ONNX Runtime	CUDA	cuDNN	Note
1.20.x / 1.19.x	12.x	9.x	PyPI default (the PyPI default from 1.19 is CUDA 12.x)
1.18.1	12.x	9.x	cuDNN 9 required
1.18.0	12.x	8.x	—
1.20/1.19/1.18.x	11.8	8.x	(the CUDA 11.8 builds of 1.19/1.20 aren't provided on PyPI)

And the biggest pitfall is this (official verbatim).

ONNX Runtime built with cuDNN 8.x is not compatible with cuDNN 9.x, and vice versa.

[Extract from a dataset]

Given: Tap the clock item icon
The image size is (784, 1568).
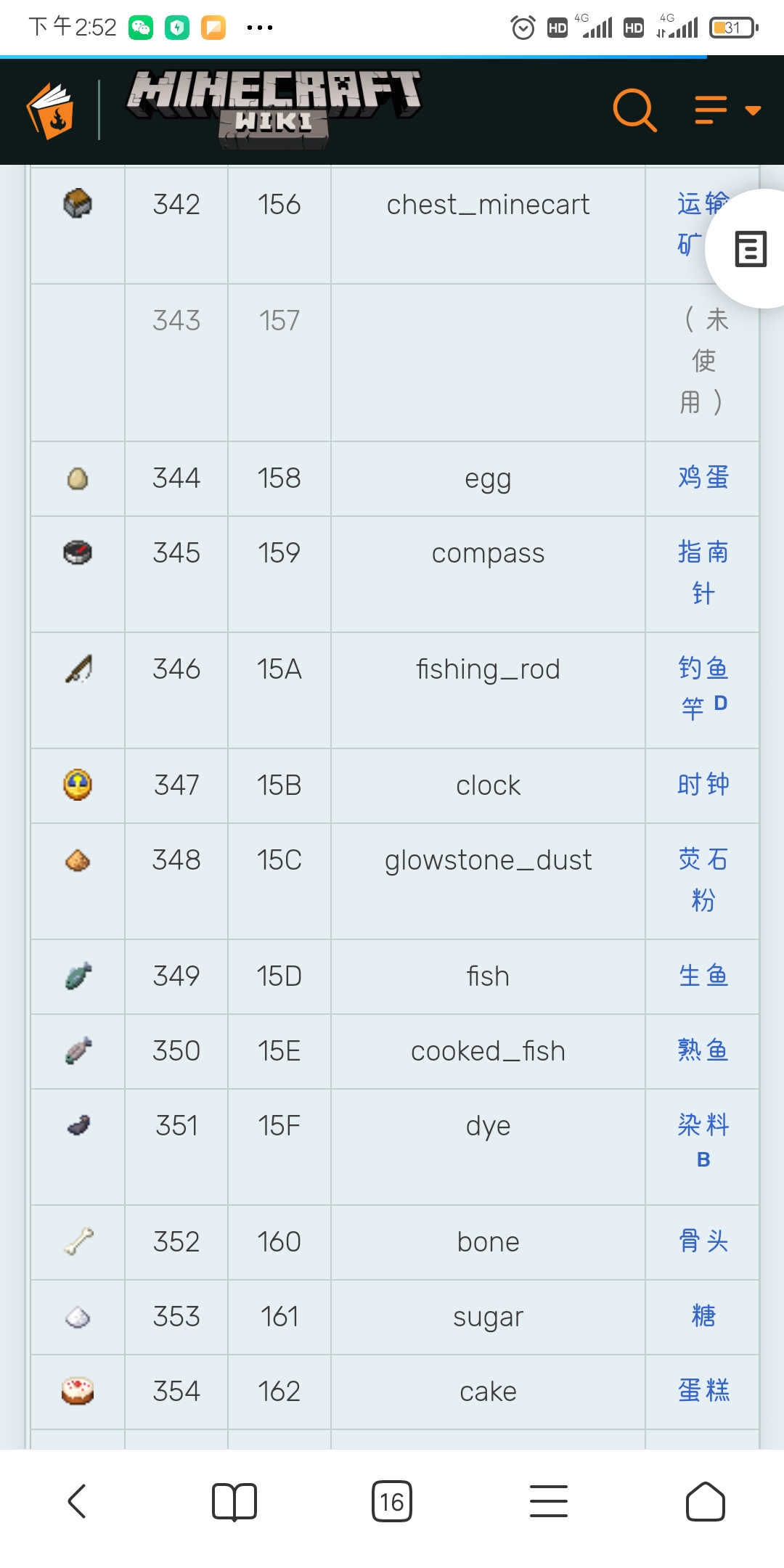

cuDNN 8.x and 9.x are not compatible. A newer ORT (1.19+) requires cuDNN 9, so if the environment has only cuDNN 8, the CUDA EP can't load and it falls back to CPU.

Per-environment remedies

Colab (when CUDA 12 is the default but ORT requires the CUDA 11 libraries, README verbatim):

apt update && apt install -y nvidia-cuda-toolkit   # 不足するCUDAライブラリを補う

ONNX Runtime for a CUDA 12 environment (the nightly the README guides to):

python -m pip install ort-nightly-gpu \
  --index-url=https://aiinfra.pkgs.visualstudio.com/PublicPackages/_packaging/ort-cuda-12-nightly/pypi/simple/

The basic policy: match the version of onnxruntime-gpu to the environment's CUDA/cuDNN with the table. If you can't match, install the corresponding CUDA/cuDNN or swap the ORT side. audio-separator's supported CUDA is 11.8 and 12.2.

ffmpeg not found (audio I/O failure)

ffmpeg not found, crashes on audio read/write. audio-separator requires ffmpeg for audio I/O.

# Debian / Ubuntu
apt-get update && apt-get install -y ffmpeg
# macOS
brew install ffmpeg

OK if audio-separator --env_info outputs FFmpeg installed. In a container, always bundle ffmpeg into the image (runtime apt is slow and unstable).

The model is downloaded every time (slow)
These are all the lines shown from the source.